When Elon Musk debuted the crossover Tesla Model X the most prominent feature was the signature Falcon Wing doors. The doors were designed similarly to gull wing doors with the exception of an added hinge in the middle, making the doors move up more than out. While this looked impressive during the demonstration, owners of the Model X haven't been as thrilled with the feature.

Tesla recently made an update to the software controlling the doors to address a problem of "false positives" in identifying if an object was blocking the door. This "fix" has caused an additional problem, which could lead to serious injury. A YouTube video recently posted by MEtv Product Reviews showed the newly updated doors slicing a cucumber in half. When a larger vegetable was used the door took several attempts until finally chopping it in two. This obviously caused concerns about fingers, hands and arms being injured.
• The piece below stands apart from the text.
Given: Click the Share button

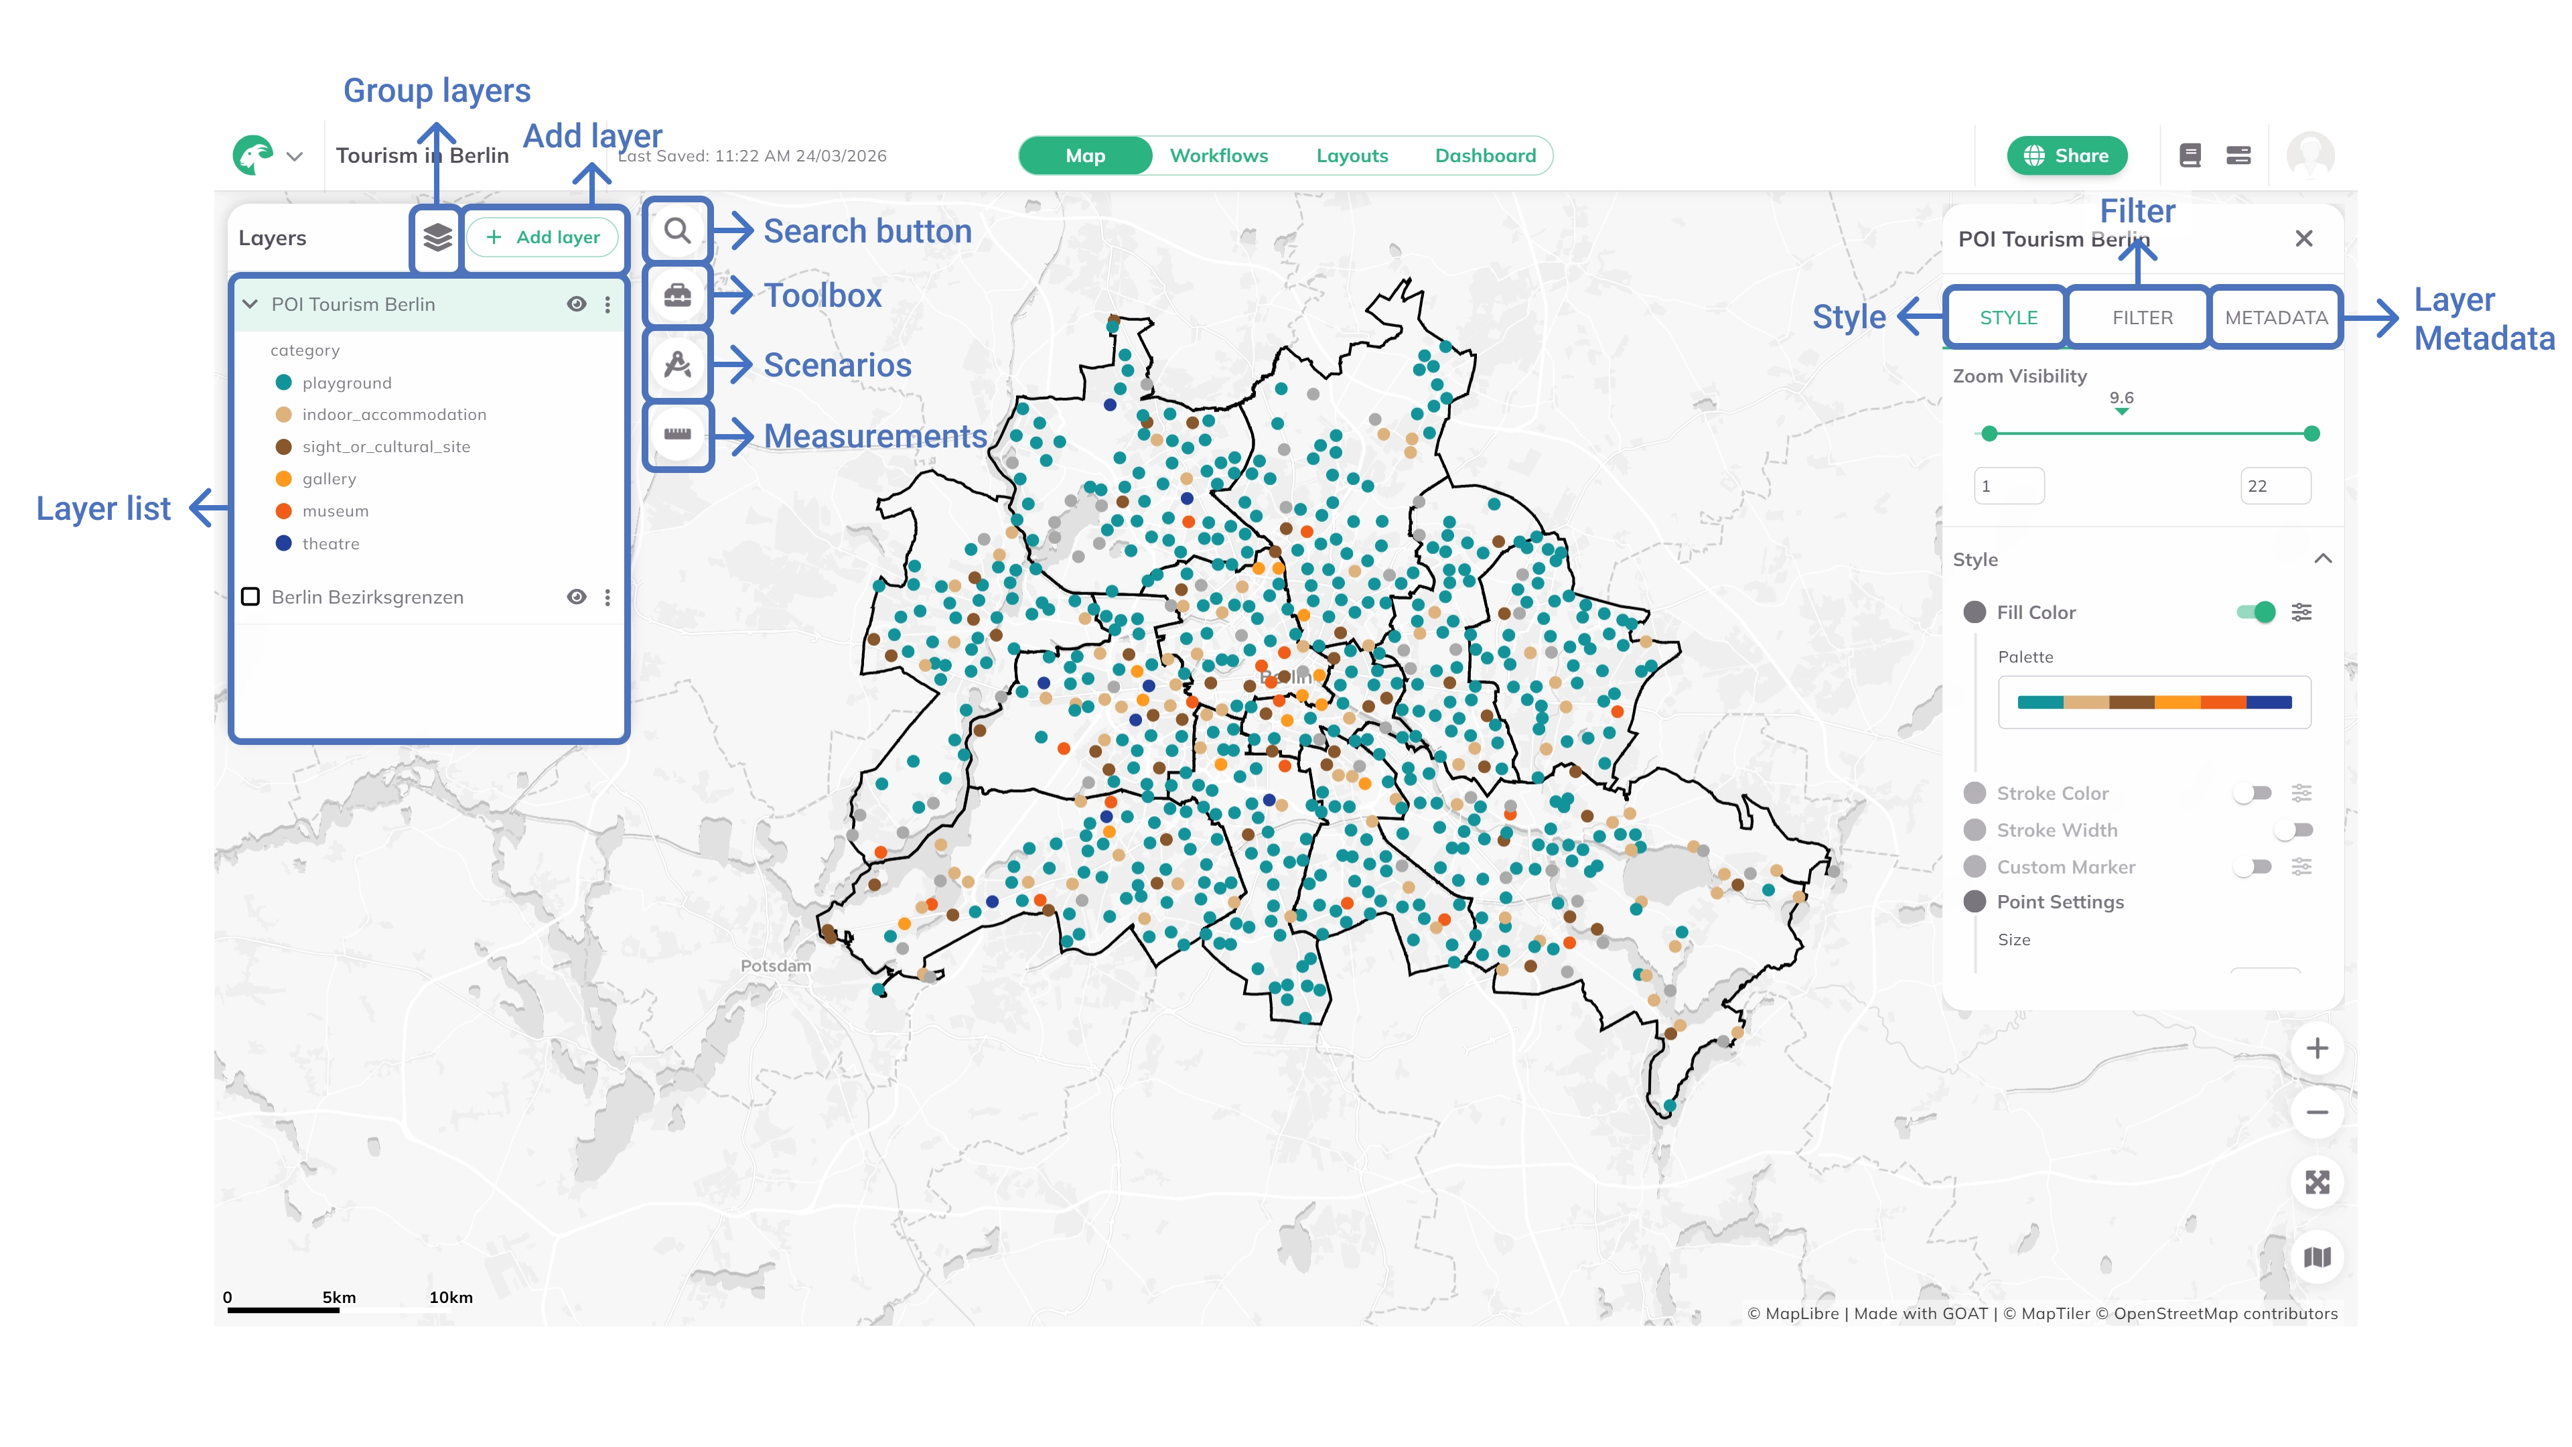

The doors have had problems since the very beginning. When the Model X first rolled off the assembly line, owners complained about "phantom object detections" which led to the doors becoming nonresponsive altogether. Tesla CEO Elon Musk admitted that the doors were very difficult to engineer and program. Obviously not all the bugs were worked out prior to launch.

The complex array of sensors are designed to automatically open and close the doors while being aware of objects outside and inside the vehicle. So far no injuries have been reported, however damage has been caused by the system. Recently a door opened while the vehicle was pulling out of a garage which caused major damage and misaligned the door and damaging the SUVs body.

In a public statement about the software issue, Musk said “digging ourselves out of the hole has been quite hard. But I think with the software release that’s going out shortly and another one that’s going out in maybe a month or so, I think finally we’ll be at the point where the doors are better than normal doors.”